We can all agree that the Giants safeties are bad in pass coverage (although, in Will Demps’ defense, he has looked much, much better in recent weeks), and this is reflected in the fact that we rank 31st in the league on passes intended for tight ends. LJ Smith put up a huge game the first time we saw the Eagles and burnt us on a key play the last time we saw the Eagles, so we gotta be watching out for him.

III.

Just some notes on injuries/personnel:

–Shockey practiced fully yesterday, and will almost definitely play. It’s anybody’s guess, however, how many plays he gets or how effective he will be.

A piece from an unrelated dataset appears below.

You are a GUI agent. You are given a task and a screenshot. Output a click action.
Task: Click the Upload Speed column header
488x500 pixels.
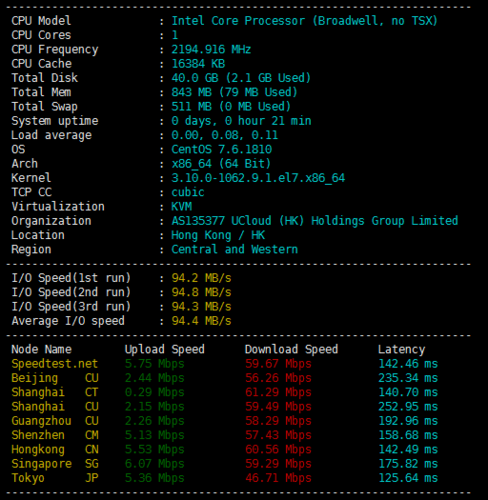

–Rich Seubert is back practicing and will start at left guard, where Grey Ruegamer played last week. Dave Diehl will slide over to left tackle to replace the doghoused Bob Whitfield. Whitfield got some burn at left tackle last week – I can’t find it right now, but I remember reading that it was because someone (either Ruegamer or Diehl) sustained a minor injury. So Whitfield’s still banished, in case you were wondering.

–Corey Webster was placed on injured reserve. What a disappointing year for Webster. We needed him to step up this year, and he didn’t. Now we’re still gonna be counting on him to step up next year.